Il legale della famiglia Caliendo ha depositato una memoria difensiva chiedendo la chiusura del procedimento disciplinare avviato dopo le dichiarazioni sul caso del bambino morto dopo un trapianto di cuore
Francesco Petruzzi, avvocato della famiglia Caliendo, ha chiesto l’archiviazione del terzo esposto presentato nei suoi confronti all’Ordine degli avvocati di Napoli e al Consiglio distrettuale di disciplina. Il procedimento riguarda alcune dichiarazioni rilasciate agli organi di informazione sul caso di Domenico Caliendo, il bambino deceduto dopo un trapianto di cuore. Nella memoria difensiva depositata questa mattina, il legale respinge le accuse. Infatti, definisce le contestazioni prive di fondamento.
La memoria difensiva depositata oggi
La richiesta di archiviazione è contenuta in una memoria difensiva presentata da Petruzzi nelle ultime ore agli organi competenti. Il documento riguarda il terzo esposto disciplinare relativo alle sue dichiarazioni pubbliche sul caso del piccolo Domenico Caliendo. Secondo quanto riportato nella difesa, l’avvocato sottolinea la “inconsistenza delle accuse” mosse nei suoi confronti e contesta una presunta “gravissima leggerezza professionale” che gli viene attribuita. La posizione del legale si inserisce in un quadro già segnato da altri due esposti, presentati da professionisti del foro di Cosenza e di Napoli. Tali esposti riguardano anch’essi le modalità con cui il caso è stato trattato pubblicamente. Petruzzi chiede dunque che il procedimento venga chiuso senza ulteriori approfondimenti disciplinari. A suo avviso, non vi sono elementi sufficienti per proseguire l’azione nei suoi confronti.
Le accuse e la contestazione dell’avvocato
Nel testo depositato, il legale della famiglia Caliendo respinge le contestazioni avanzate negli esposti. Sostiene di aver agito nel pieno rispetto del proprio ruolo professionale. Petruzzi afferma di aver “operato nell’esclusivo interesse dei propri assistiti, genitori colpiti da un evento drammatico verificato in circostanze gravissime”. Nella sua ricostruzione, le dichiarazioni rese alla stampa rientrerebbero in un contesto di forte rilevanza pubblica.
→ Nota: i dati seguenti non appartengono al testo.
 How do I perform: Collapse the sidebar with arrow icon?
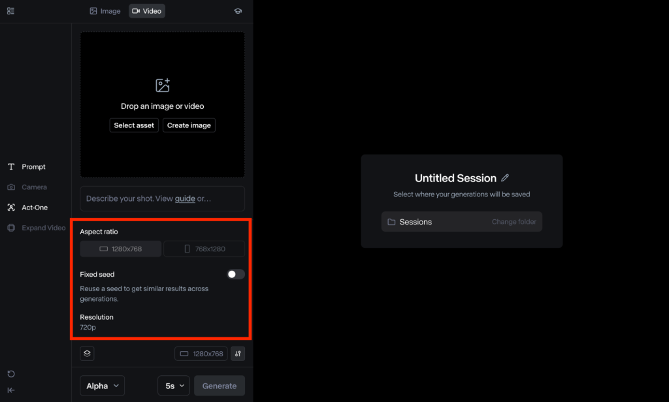click(x=11, y=390)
Si tratta di un caso che coinvolge anche aspetti di interesse sanitario e sociale. L’avvocato contesta inoltre l’impostazione delle accuse, ritenendole infondate. Secondo lui, esse configurano un uso improprio dello strumento disciplinare. Nella memoria si fa riferimento anche alla possibilità che gli esposti possano integrare una violazione del dovere di colleganza tra professionisti.

La comunicazione sul caso del minore
Uno dei punti centrali della difesa riguarda la gestione della comunicazione pubblica sul caso di Domenico Caliendo, il bambino morto dopo un trapianto di cuore fallito. Secondo Petruzzi, la comunicazione legale in una vicenda di tale natura non avrebbe finalità di promozione personale. Al contrario, risponderebbe all’esigenza di fornire informazioni sull’andamento delle indagini. Nella memoria si sottolinea che la vicenda assume una “spiccata rilevanza sociale” e che, per questo motivo, le dichiarazioni rese agli organi di informazione sarebbero state funzionali alla corretta informazione dell’opinione pubblica. Il legale insiste sul fatto che il proprio intervento mediatico sarebbe stato motivato esclusivamente dalla tutela degli interessi dei familiari del minore. Inoltre, il suo intervento sarebbe motivato dal contesto particolarmente delicato del caso.
La richiesta di valutare i procedimenti disciplinari
Oltre alla richiesta di archiviazione, Petruzzi sollecita anche una valutazione sull’opportunità di avviare procedimenti disciplinari nei confronti dei soggetti che hanno presentato gli esposti. Nella memoria si parla infatti di una possibile “abuso dello strumento disciplinare” e della necessità di verificare eventuali profili di responsabilità legati alla presentazione delle denunce. L’avvocato estende questa richiesta anche agli altri due esposti già depositati. Egli sostiene che anch’essi sarebbero privi di fondamento. Il procedimento resta ora al vaglio dell’Ordine degli avvocati di Napoli e del Consiglio distrettuale di disciplina, chiamati a valutare la documentazione e le richieste avanzate dalle parti.